Finalement, la corrélation entre les actions et les obligations dépendra de facteurs macro-économiques comme l’inflation, la croissance, le taux de chômage ou encore le niveau des taux réels.

Et ce n’est bien sûr pas le seul exemple d’évolution dans le temps de la relation entre deux classes d’actifs. Intéressons-nous par exemple au pétrole et aux actions européennes. Comme on le voit dans le graphique ci-dessous, la corrélation entre le pétrole et les actions européennes a tendance à être positive (c’est-à-dire, que lorsque le pétrole grimpe, les actions européennes ont tendance également à monter). Cependant, on voit très nettement que cette corrélation est plus ou moins forte selon les périodes. Ainsi, durant la première moitié de 2015, la baisse du pétrole était plutôt perçue comme un facteur positif (cf. une baisse des coûts pour les entreprises et une augmentation de la consommation) et les actions avaient en conséquence tendance à monter. Les deux actifs étaient donc peu corrélés, voire négativement. Or, depuis fin 2015, cette relation a changé. Les actions montent quand le pétrole monte, les actions baissent quand le prix du baril recule. Comment l’expliquer? Tout d’abord, la baisse des cours du pétrole pèse, sur les perspectives économiques des pays producteurs. Ainsi, le Brésil et la Russie sont en récession. D’autre part, le secteur énergétique représente une part importante des marchés actions (les entreprises « major » type Total ou Royal Dutch Shell, mais également toutes les sociétés de services pétroliers). Enfin, la baisse du cours du pétrole rend non rentables des extractions coûteuses et met à mal le business model de certaines sociétés, notamment dans le gaz de schiste américain. Combiné à une inquiétude sur les perspectives de croissance, ceci a donc contribué mécaniquement à tirer les marchés actions à la baisse depuis le début de cette année.
 

Préserver les bénéfices de la diversification
 

L’analyse des corrélations est une étape importante de la construction de portefeuille. Or, au travers des exemples précédents, on comprend bien que les relations entre classes d’actifs, bien que parfois très ancrées dans la tête des investisseurs (particulièrement pour certaines), ne sont pas stables dans le temps…, les situations les plus radicales d’instabilité étant évidemment les périodes de stress de marché qui mettent fortement à mal ces relations puisqu’on parle alors de « ruptures de corrélations » (de façon empirique, on constate en effet que les corrélations dans des situations extrêmes sont dans bien des cas très différentes de celles observées dans des conditions normales, en particulier qu’on sous-estime, dans ces périodes, la probabilité de rendements négatifs « conjoints »). L’investisseur doit être conscient de ces fluctuations et devra donc être capable de réajuster son allocation, si nécessaire, pour toujours assurer une diversification efficiente et une bonne maîtrise de son risque.

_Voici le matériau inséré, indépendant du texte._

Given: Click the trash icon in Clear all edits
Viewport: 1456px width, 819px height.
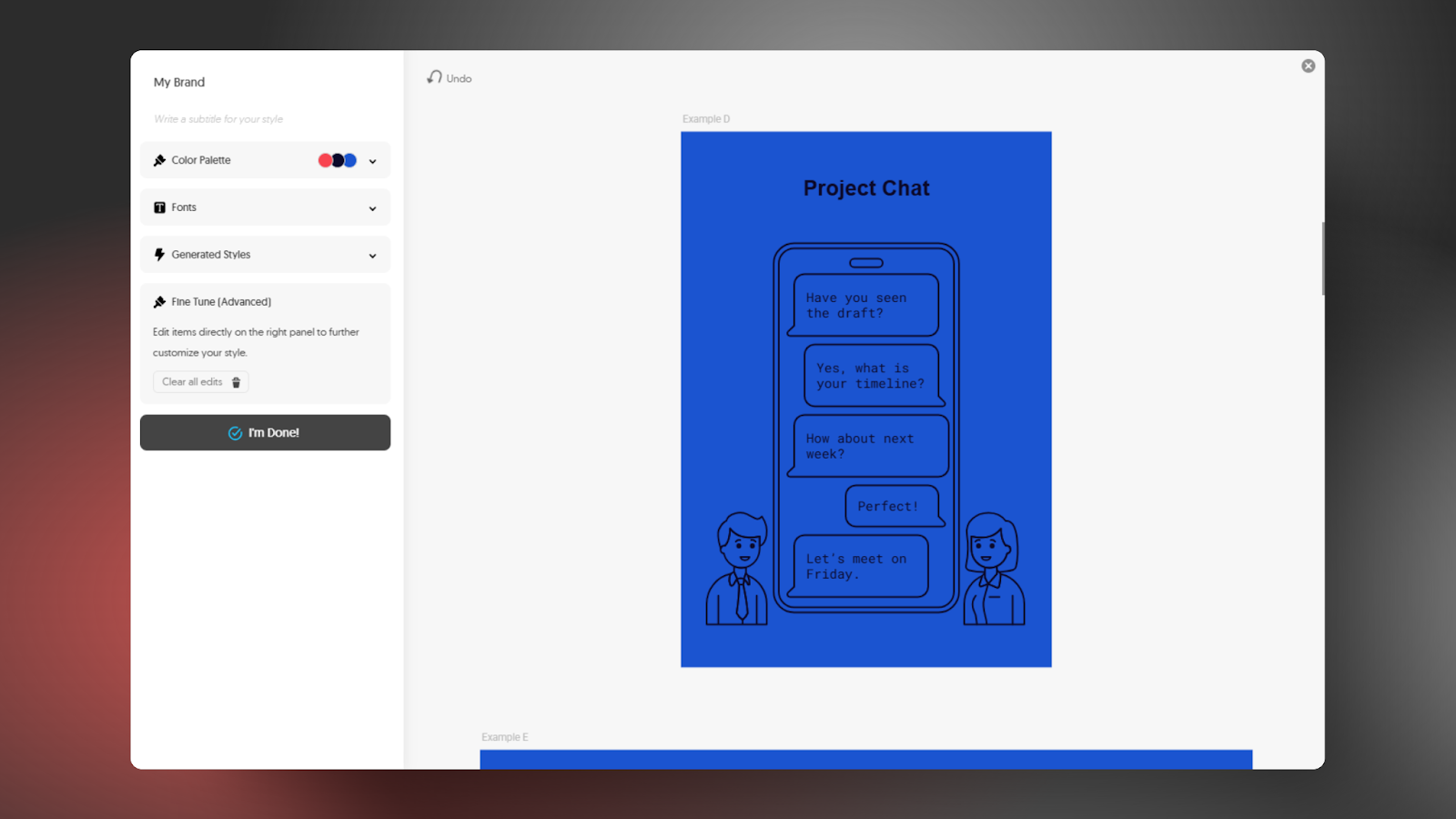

Corrélation entre le pétrole et les actions européennes

Afin de mesurer la corrélation, on calcule le coefficient de corrélation. Celui-ci est toujours compris entre -1 et 1. Ainsi, deux variables avec un coefficient de corrélation proche de 1 évolueront de façon très semblable. A contrario, si ce coefficient est proche de -1, elles évolueront en sens inverse. Enfin, si ce coefficient est proche de 0, les deux variables sont considérées comme indépendantes et dites décorrélées. Source : Bloomberg, corrélation sur 120 jours du pétrole (Brent) et de l’Eurostoxx 50.